TASK DESCRIPTION ▸
With the pictures removed, reproduce exactly the lines from the one that contains "Task: Click the yellow warning triangle icon" through the last line of the entries below.

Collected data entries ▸

= = = =

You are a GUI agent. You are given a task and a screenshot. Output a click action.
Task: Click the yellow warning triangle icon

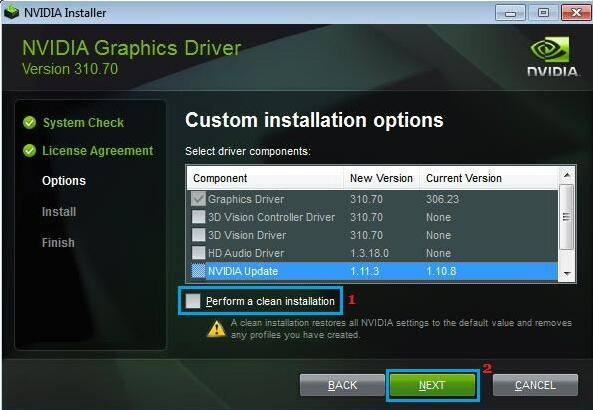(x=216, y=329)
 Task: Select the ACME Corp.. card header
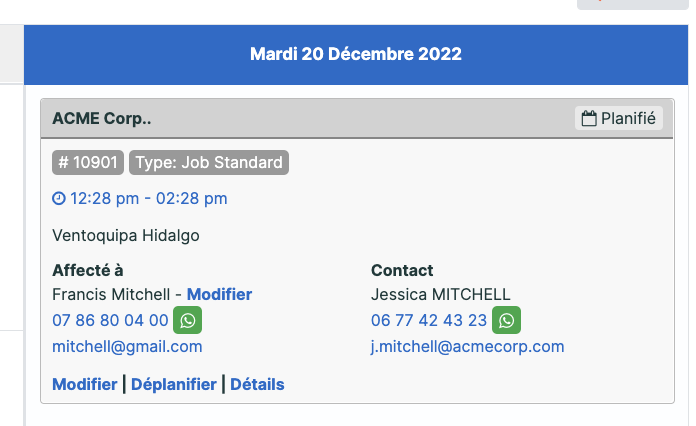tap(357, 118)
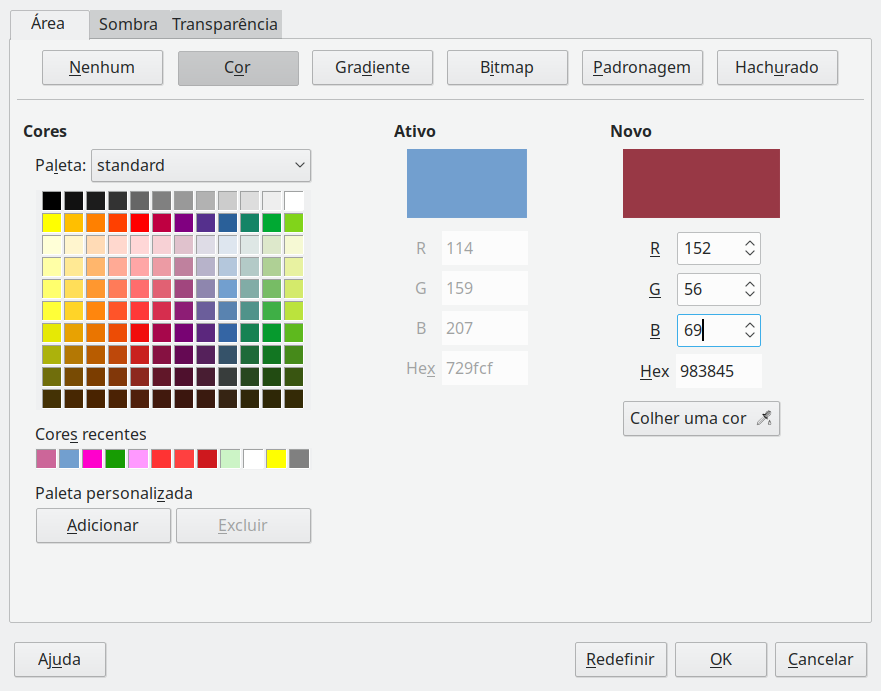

= = = =

YOUR SOLUTION ▸
Task: Click the yellow warning triangle icon

(x=216, y=329)
 Task: Select the ACME Corp.. card header
tap(357, 118)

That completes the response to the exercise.